7.- Inu-Oh (2021), de Masaaki Yuasa, Japón
Fuera de todo estilo, liberada de las trabas del cuerpo humano y capaz de realizar las coreografías más inverosímiles, la existencia de Inu-Oh trasciende categorías, apela directamente a una experiencia primigenia, indigerida. Ante todo, contradice el eje gravitacional del noh, que encuentra su centro en la réplica perfecta de unos movimientos cuadriculados, cuyo simbolismo pervive desde tiempos ancestrales de forma más o menos evidente. En definitiva, da recipiente al caos que posibilita la evolución artística, el corazón dionisíaco que transgrede y moviliza. Por ello, no parece gratuito que la maldición que le persigue desde su nacimiento consista en que, cada vez que domina un movimiento, su forma física cambie [...] En lo narrativo, la aparición de Inu-Oh consigue dar por sí sola un giro drástico a la película, que se olvida de la historia de venganza que había empezado a contar y se entrega, en su lugar, al constante devenir del recién llegado. Bicho sin nombre (pues Inu-Oh es solo un apelativo cariñoso), incluso despoja a su compañero Tomona de su onomástica y, por ende, de la raíz que daba sentido a su vida. En su lugar, quedará solo la energía de las masas, el progreso inmanente, el futuro perfecto. Inu-Oh se inspira en la novela homónima de Hideo Furukawa, enmarcada dentro del imaginario del Heike monogatari, clásico entre clásicos (una especie de El Quijote japonés). Abandonado todo motor narrativo en manos de una estructura episódica –especie de rapsodia griega sin eventos, solo personajes–, la película de Yuasa podría convertirse fácilmente en otro gesto sin fondo, otro relato plomizo y desangelado. Sin embargo, en una galaxia de sagas rimbombantes y mundos de aliento agotado, Inu-Oh brilla.

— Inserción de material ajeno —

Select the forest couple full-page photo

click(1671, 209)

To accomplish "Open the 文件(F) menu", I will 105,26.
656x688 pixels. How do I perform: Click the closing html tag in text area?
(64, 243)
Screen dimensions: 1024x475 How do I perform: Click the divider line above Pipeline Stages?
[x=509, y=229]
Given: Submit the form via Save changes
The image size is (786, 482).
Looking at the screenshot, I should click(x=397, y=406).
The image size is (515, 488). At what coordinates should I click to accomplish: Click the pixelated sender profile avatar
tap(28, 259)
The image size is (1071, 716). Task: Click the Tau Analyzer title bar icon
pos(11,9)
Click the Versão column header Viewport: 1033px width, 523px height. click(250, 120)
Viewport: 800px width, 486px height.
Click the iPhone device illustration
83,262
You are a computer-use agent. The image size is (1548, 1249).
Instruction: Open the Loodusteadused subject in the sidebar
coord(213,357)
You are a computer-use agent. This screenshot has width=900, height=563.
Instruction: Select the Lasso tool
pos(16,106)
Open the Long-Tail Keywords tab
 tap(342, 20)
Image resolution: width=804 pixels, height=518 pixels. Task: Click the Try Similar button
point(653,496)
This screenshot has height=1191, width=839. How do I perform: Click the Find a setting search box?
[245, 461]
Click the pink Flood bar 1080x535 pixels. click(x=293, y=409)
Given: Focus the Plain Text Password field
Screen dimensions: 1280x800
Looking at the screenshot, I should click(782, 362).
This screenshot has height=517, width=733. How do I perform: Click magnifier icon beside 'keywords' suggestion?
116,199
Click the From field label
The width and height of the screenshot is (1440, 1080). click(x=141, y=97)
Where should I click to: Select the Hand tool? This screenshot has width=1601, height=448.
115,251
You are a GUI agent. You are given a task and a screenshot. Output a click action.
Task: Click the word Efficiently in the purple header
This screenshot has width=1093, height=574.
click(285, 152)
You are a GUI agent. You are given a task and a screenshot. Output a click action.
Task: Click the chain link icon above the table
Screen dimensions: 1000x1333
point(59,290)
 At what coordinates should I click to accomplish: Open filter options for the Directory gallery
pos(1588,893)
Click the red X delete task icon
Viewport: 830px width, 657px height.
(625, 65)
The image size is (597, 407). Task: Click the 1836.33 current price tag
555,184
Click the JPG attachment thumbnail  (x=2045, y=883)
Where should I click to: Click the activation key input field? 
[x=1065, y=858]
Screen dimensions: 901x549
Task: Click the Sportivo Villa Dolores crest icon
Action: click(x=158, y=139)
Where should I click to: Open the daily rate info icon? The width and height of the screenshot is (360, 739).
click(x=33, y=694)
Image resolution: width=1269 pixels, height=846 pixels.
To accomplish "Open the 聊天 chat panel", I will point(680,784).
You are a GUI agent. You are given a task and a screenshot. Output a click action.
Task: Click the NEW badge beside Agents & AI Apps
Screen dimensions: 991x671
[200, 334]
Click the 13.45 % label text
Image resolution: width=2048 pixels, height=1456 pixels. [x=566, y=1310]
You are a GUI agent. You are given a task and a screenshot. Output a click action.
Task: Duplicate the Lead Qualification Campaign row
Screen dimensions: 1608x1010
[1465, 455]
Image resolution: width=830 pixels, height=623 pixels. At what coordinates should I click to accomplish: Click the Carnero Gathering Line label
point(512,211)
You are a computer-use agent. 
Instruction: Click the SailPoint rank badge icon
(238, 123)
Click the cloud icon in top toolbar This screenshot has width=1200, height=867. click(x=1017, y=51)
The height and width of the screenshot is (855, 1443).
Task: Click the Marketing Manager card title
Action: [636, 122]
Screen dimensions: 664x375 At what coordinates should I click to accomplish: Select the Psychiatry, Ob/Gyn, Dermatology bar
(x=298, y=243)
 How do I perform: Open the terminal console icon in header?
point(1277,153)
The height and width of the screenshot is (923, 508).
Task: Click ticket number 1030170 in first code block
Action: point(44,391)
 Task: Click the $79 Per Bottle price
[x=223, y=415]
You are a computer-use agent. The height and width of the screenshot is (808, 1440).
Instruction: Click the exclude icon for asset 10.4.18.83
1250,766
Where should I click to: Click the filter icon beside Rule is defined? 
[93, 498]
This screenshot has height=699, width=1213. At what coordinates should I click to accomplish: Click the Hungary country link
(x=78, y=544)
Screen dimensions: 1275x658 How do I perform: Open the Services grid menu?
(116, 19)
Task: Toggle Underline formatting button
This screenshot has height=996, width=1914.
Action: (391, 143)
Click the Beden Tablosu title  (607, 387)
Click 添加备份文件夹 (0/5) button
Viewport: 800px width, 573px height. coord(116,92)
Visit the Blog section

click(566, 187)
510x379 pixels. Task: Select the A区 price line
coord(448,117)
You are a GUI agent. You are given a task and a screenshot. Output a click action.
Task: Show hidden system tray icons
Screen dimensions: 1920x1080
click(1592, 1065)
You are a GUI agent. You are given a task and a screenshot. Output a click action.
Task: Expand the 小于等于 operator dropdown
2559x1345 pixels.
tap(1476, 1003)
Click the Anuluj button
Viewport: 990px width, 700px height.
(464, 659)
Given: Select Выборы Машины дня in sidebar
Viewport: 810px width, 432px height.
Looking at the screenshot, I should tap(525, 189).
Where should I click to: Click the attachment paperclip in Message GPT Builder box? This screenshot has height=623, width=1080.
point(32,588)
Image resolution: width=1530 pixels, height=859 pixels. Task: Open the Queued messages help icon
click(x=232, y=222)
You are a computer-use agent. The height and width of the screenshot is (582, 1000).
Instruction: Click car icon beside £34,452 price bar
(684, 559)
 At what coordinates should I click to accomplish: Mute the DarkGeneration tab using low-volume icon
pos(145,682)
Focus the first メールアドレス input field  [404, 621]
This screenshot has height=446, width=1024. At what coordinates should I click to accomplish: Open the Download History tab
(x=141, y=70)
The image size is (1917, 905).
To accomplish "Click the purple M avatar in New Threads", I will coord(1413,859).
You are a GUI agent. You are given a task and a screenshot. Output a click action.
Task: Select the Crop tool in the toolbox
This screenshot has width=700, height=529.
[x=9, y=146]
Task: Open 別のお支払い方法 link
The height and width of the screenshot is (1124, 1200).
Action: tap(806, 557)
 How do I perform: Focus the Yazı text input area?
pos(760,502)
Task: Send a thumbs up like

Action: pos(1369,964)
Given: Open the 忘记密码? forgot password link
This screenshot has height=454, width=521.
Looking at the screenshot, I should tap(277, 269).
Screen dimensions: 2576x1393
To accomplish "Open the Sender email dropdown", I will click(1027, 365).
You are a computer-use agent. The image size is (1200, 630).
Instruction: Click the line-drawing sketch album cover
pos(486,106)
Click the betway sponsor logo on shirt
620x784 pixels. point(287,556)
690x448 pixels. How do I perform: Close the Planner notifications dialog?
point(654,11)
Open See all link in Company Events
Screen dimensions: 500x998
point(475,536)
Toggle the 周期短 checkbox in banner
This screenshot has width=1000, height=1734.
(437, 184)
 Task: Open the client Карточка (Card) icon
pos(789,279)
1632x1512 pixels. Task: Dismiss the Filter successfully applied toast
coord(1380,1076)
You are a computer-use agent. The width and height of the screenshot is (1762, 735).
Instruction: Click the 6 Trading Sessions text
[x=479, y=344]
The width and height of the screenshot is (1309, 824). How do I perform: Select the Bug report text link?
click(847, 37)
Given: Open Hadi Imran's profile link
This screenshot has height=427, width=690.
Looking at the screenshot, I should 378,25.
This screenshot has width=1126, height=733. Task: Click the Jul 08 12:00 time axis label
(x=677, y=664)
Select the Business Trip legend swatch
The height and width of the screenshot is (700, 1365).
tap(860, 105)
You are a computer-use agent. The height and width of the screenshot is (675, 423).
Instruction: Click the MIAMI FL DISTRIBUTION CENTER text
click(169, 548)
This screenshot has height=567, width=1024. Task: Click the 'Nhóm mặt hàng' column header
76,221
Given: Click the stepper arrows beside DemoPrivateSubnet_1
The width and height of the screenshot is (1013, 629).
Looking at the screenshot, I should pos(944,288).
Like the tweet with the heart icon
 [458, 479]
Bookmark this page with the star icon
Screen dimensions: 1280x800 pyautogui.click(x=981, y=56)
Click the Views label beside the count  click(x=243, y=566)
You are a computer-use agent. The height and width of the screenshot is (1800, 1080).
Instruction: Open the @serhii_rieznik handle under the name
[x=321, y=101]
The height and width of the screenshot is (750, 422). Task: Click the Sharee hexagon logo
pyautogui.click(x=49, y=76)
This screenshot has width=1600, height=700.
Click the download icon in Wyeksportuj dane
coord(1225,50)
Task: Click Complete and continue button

Porque no encontraremos altanería en su dispositivo estético. Es más, este se alza a base de números musicales que son despliegues-replegados en una austeridad muda, incluso demasiado discreta como para atraer la atención sobre sí misma. Superada toda necesidad de épica, el viaje de Tomona e Inu-Oh se representará sobre escenarios despampanantes, eso sí, vistos desde la butaca de un espectador medio. Son gestos mínimos los que anulan el potencial abigarrado de los montajes. Hallaremos inmovilismo en unos tiros de cámara fijados constantemente a la altura de los ojos de aquelles que cantan, que nos sostienen en el mundo material como si este fuera una losa y como si, por lo contrario, el juego de picados y contrapicados de la espectacularidad clásica fuera un gesto expresivo muy obvio, casi de recreo infantil. Materialista, cuando la cámara finalmente se mueva, en un gesto muy suyo (recordemos su fondo underground), Yuasa va a reducir el número de fotogramas por segundo al mínimo necesario para descubrirnos incansable que nos encontramos ante dibujos y nada más. Ahí retomamos a la cuestión que abre este texto. Al reducir las imágenes a su propia naturaleza, al devolver la representación a su carácter de signo, resulta goloso pensar que Inu-Oh podrá retornar el cine a un estado anterior, cuando este aún era simple teatro filmado. ¿Nos salvaría esta sustracción de una grandiosidad agotada?